- **Exercise brief**
The answer must consist of every line below containing "Stenli".

- **Entries supplied**
====================
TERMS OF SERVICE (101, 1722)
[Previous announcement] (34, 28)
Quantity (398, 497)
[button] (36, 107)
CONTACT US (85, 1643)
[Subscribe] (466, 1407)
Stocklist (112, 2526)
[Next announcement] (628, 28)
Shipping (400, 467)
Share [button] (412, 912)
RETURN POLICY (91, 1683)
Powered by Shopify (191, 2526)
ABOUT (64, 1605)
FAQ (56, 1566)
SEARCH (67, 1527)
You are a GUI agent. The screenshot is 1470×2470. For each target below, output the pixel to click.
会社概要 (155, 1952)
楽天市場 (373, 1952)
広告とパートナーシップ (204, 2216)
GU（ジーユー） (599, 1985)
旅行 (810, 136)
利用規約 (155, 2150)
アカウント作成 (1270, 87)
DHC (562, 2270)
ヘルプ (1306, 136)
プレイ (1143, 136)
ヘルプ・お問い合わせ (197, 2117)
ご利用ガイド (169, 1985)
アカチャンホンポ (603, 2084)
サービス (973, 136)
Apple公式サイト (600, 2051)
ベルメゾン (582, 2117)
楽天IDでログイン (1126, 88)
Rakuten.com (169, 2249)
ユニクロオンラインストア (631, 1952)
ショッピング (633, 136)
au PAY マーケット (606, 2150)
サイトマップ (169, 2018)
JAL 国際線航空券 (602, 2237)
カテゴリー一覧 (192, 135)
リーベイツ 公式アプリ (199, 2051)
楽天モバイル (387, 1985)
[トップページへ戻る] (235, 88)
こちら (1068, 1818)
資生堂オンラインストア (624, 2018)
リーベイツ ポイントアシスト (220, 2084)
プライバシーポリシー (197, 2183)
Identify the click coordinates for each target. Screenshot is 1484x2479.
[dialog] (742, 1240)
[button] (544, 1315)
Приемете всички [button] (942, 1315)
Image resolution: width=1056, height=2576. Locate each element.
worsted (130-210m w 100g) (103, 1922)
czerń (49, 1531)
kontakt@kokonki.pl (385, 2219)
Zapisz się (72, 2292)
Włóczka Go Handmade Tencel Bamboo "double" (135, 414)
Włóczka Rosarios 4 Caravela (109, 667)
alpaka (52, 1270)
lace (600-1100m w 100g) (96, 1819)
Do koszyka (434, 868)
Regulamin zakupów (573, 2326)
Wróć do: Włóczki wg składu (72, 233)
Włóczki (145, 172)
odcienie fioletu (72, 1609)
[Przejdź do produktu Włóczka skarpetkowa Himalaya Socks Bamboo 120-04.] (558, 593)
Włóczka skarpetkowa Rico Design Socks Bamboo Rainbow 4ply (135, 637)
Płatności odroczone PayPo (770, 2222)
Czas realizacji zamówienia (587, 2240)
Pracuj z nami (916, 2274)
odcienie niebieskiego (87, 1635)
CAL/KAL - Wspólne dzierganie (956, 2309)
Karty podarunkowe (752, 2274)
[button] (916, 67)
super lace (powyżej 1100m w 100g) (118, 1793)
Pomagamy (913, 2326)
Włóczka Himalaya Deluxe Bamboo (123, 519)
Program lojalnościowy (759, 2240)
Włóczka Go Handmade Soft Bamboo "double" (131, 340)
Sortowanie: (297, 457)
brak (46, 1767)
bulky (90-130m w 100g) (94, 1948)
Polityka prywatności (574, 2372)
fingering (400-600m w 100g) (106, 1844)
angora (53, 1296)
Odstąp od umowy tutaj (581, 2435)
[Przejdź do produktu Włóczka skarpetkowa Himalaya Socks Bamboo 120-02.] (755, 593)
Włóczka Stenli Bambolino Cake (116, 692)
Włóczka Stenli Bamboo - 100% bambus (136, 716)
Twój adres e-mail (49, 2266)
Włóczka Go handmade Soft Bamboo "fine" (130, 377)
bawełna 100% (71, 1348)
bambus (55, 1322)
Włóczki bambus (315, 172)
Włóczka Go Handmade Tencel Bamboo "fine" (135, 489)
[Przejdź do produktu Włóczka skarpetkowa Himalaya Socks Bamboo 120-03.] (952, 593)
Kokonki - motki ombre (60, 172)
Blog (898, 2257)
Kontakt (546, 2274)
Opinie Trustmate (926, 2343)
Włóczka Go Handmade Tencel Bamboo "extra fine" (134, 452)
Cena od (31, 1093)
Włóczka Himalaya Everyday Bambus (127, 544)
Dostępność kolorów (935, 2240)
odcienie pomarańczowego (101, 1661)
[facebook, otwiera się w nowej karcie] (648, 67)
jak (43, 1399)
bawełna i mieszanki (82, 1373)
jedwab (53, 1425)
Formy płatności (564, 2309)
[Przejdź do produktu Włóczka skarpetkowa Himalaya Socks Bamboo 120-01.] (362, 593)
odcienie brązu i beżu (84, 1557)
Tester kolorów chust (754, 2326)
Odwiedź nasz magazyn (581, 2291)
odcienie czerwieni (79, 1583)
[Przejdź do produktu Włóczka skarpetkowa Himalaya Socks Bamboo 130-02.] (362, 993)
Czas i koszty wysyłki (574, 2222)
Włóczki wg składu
====================
- **Result of the exercise**
Włóczka Stenli Bambolino Cake (116, 692)
Włóczka Stenli Bamboo - 100% bambus (136, 716)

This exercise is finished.